The black bean burger at Word Up Cafe.
Buy local produce
East New York has more community gardens than any other neighborhood in the city.
Since 1998, East New York Farms has been a community-led source of fresh and organic produce for the community. Operating three urban farms, the organization employs locals, from the elderly to school-aged kids, who learn about sustainable food production, community service and clean eating.
The farms grow just about anything you could imagine: sunflowers, lettuce, tomatoes, cabbage, scallions, onions, squash, mint, potatoes, corn, beets, string beans, okra and Caribbean specialty crops like karela, bora and callaloo. Each Wednesday, there's an open farmers market from 1:30 to 6 p.m. at the farm on New Lots Avenue, between Alabama and Georgia avenues. If you stop by, you'll be welcomed with open arms and take home some of the freshest produce you'll find in NYC.

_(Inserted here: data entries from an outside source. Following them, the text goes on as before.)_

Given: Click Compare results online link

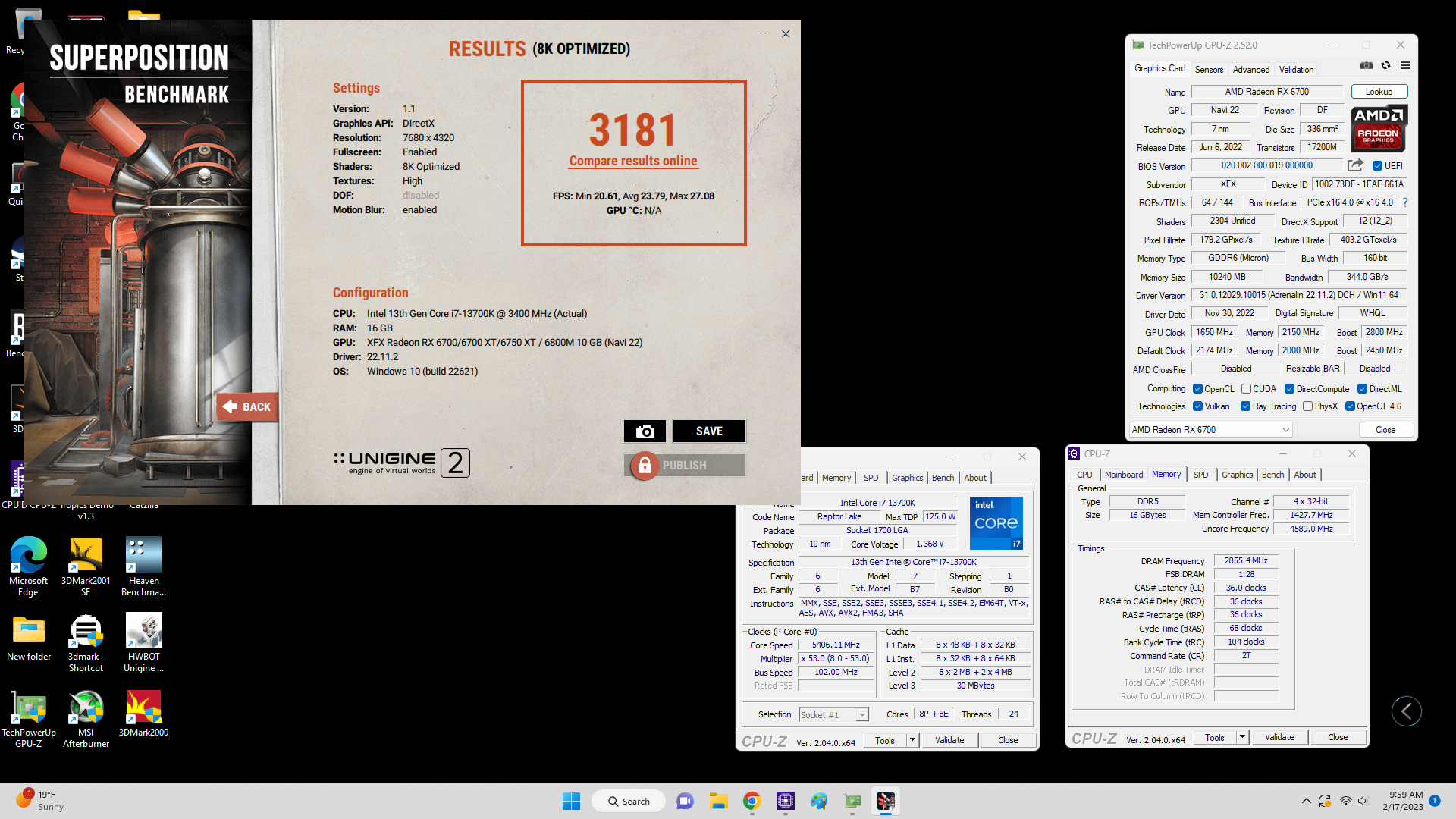Looking at the screenshot, I should coord(633,160).
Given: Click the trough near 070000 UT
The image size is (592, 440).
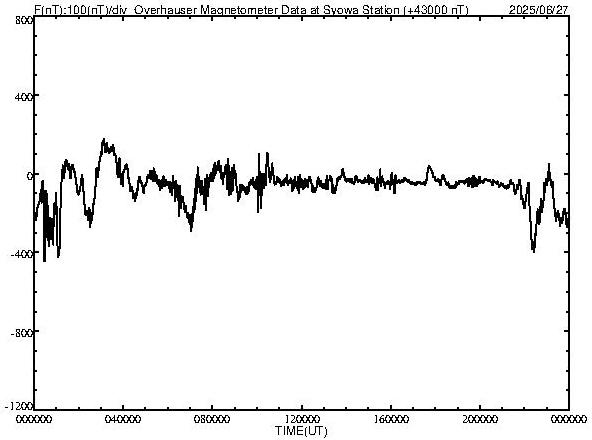Looking at the screenshot, I should [x=191, y=229].
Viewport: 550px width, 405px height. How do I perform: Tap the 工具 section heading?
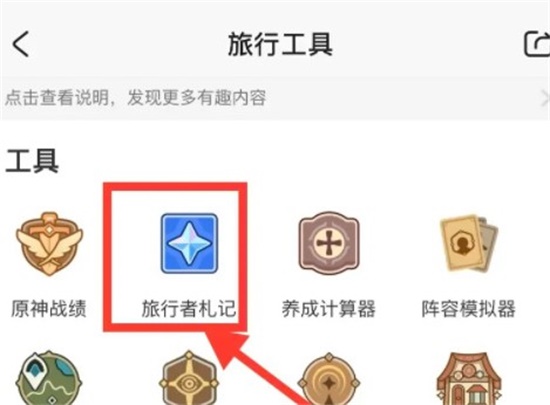click(32, 161)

"As years have gone by, the community is finding it necessary to have this farm," said Ben Brown, a local who farms there. "Produce isn't like it used to be -- the garden is saving that part."
Take in the greenery
The closer you get to the Jamaica Bay, the more green East New York becomes. Many housing developments have been built further south, which boast green fields and small gardens, including Scarecrow Park off Vandalia Avenue. Not only are there nice big benches to rest on, but there's a water feature that dances up from the cement that you (and kids) can cool off in. There's also a huge, green field you can sunbathe on. Nearby is the Gateway Center, a large shopping district with shops like Best Buy, J.C. Penney, DSW and more. There are a number of chain restaurants you could eat at too, including Smash Burger, Olive Garden and Applebee's.

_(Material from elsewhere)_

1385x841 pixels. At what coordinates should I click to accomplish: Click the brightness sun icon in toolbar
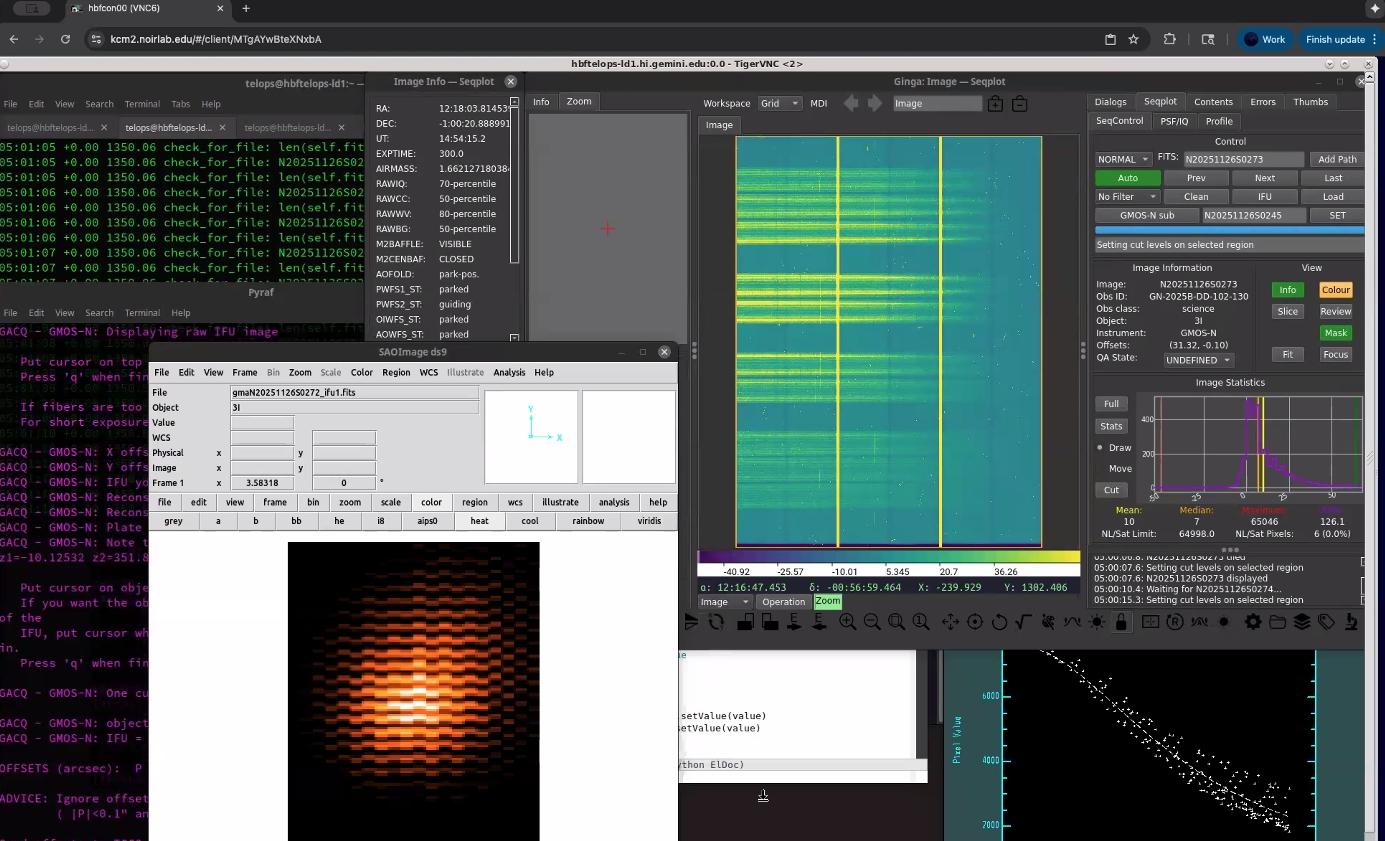pos(1098,622)
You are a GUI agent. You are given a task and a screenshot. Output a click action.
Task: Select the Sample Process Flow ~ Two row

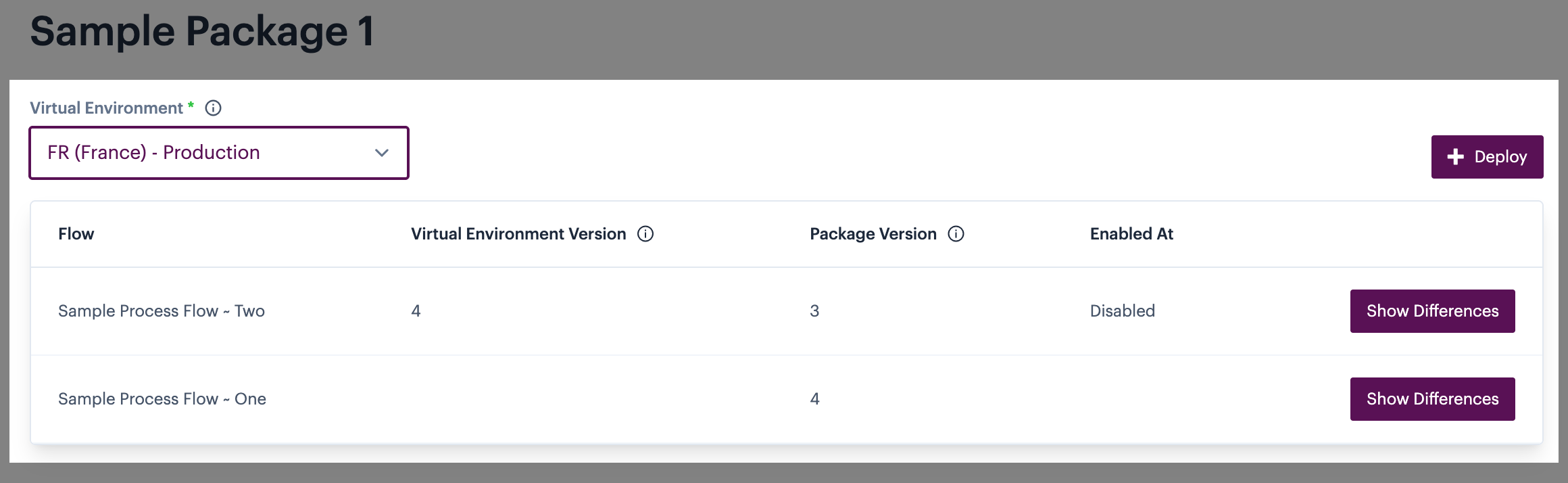tap(162, 311)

Get a glimpse of Hendrix Creek
There's a nature preserve by the Gateway Center. Walk across Gateway Drive, and you'll come up on the Fresh Creek Nature Preserve. Although it is a bit unkempt, there is a trail that leads up to the water and a deck that you can stand on to see out across the creek and to the beginnings of Jamaica Bay. It's a nice opportunity to get a glimpse of the water and take a breath before heading back into the urban landscape.
Go shopping at Aquaduck Flea Market
The thrill of the hunt can be found at the Aquaduck Flea Market at 700 Fountain Ave. You'll find electronics, vintage and new clothing, home goods, grocery items, bath and body products, accessories and a slew of food vendors offering tastes from around the world, including Thai, Haitian, Mexican and other cuisine.
Unlike a lot of markets across Brooklyn that cater to more well-off customers, Aquaduck offers an old-school flea that has something for every price point, according to its owner, Dominic Ammerman.
"It's got an eclectic mix of new and vintage merchandise and it's a great place to find deals," he said. "You could potentially walk out with $100 of stuff worth $10,000."
Many of the vendors at the market do home clean-outs, purchase overstock and turn around and sell it for an affordable price, he said.
"In a world where people are hurting economically, it's hard to find vendors who sell you something for the fraction of its price," he said.
The market is open Fridays, Saturdays, Sundays and Tuesdays, from 8 a.m. to 6 p.m.
Learn what the community is doing to improve the neighborhood
ARTs East New York, which has gallery space at 534 Livonia Ave., works to beautify the area, mentor kids and encourage the arts by providing a space to hold cultural events and use art as a vehicle for change.
The organization holds a free performing arts festival in July and August at the farmers market, community gardening volunteer days, outdoor mural painting and regularly holds open gallery hours.
Check out its website to see what events are going on so you can stop by and get some East New York culture in your life.